Amethicium

Scientific classification
- Kingdom: Fungi
- Division: Basidiomycota
- Class: Agaricomycetes
- Order: Polyporales
- Family: Phanerochaetaceae
- Genus: Amethicium Hjortstam (1983)
- Type species: Amethicium rimosum Hjortstam (1983)

= Amethicium =

Genus of fungi

Amethicium is a fungal genus in the family Phanerochaetaceae. A monotypic genus, it contains the single species Amethicium rimosum, a crust fungus first reported from Tanzania in 1983. Amethicium is primarily characterized by its purple fruit body and a dimitic hyphal system (two types of hyphae: generative and skeletal). The felt-like tissue layer covering the substrate (the subiculum) comprises a thin layer of densely intertwined skeletal hyphae.

==Taxonomy==
Amethicium rimosum was described scientifically by Swedish mycologist Kurt Hjortstam in 1983, based on collections made by Leif Ryvarden a decade earlier. The type locality was on the southern slopes of Mount Kilimanjaro in Tanzania, at an elevation between 1800 and 2300 m.

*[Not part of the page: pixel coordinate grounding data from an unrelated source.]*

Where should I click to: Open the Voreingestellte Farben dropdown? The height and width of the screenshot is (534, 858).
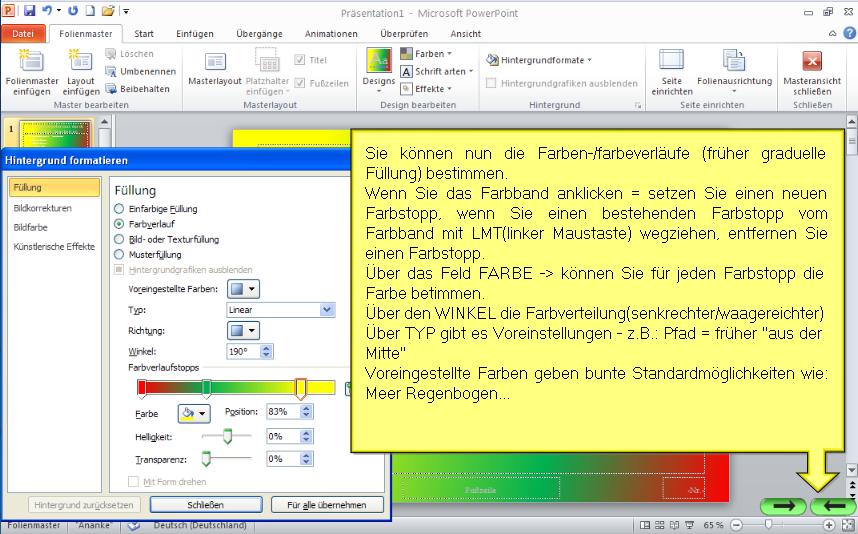244,289
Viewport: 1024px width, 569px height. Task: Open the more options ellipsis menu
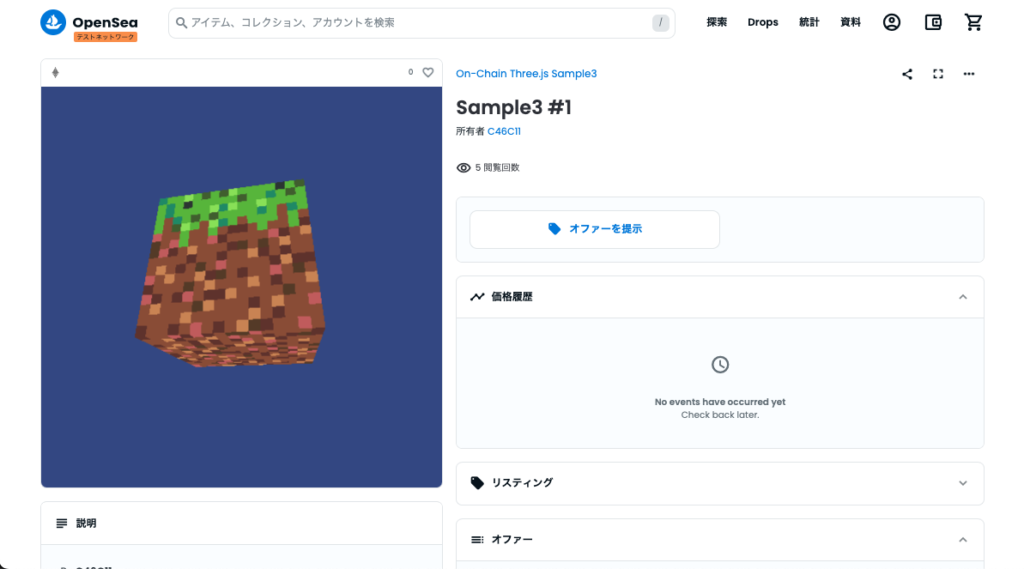968,74
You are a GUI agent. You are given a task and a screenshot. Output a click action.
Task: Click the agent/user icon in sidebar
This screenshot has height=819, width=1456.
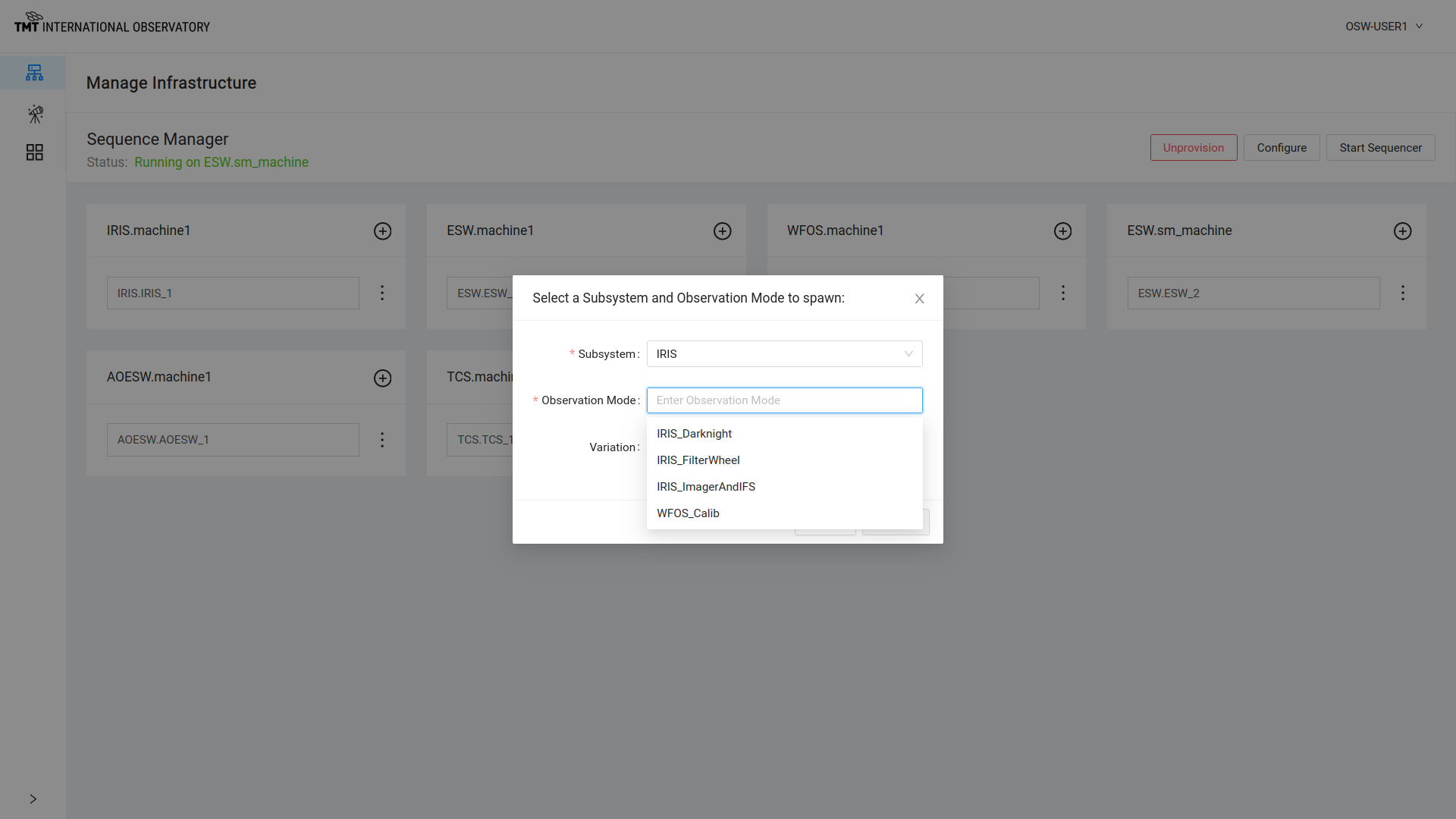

There have been a few species formerly classified in the Amethicium that have since been transferred to other genera. Amethicium chrysocreas (Berk. & M.A. Curtis) Sheng H. Wu 1990, and Amethicium leoninum (Burds. & Nakasone) Sheng H. Wu 1990, are now in Crustodontia and Hyphoderma, respectively. Amethicium luteoincrustatum Hjortstam & Ryvarden 1986 is now classified as a member of Cericium.

==Description==
Fruit bodies of Amethicium rimosum form soft, thin (about 200–300 μm thick) smooth crust that is closely attached to the surface of its substrate. Its colour is initially bluish or purplish, but tends to become greyish with less pronounced bluish tints in age. The hyphal system is dimitic, meaning that it contains both generative hyphae and skeletal hyphae. The highly-branched, intertwined basal hyphae—reminiscent of the morphologically similar binding hyphae—form a dense tissue. They are thin to moderately thick-walled, simple septate, and indextrinoid. Subhymenial hyphae (found in the tissue layer beneath the hymenium) are densely arranged, short-celled, thin-walled, and have clamp connections. Cystidia are absent from the hymenium. Basidia are terminal, roughly club shaped, fairly small (25 by 4–4.5 μm), and have four sterigmata. Spores are thin-walled, smooth, and hyaline (translucent). The spores, which are both inamyloid and indextrinoid, have dimensions of 3.5–4 by 1.75–2 μm.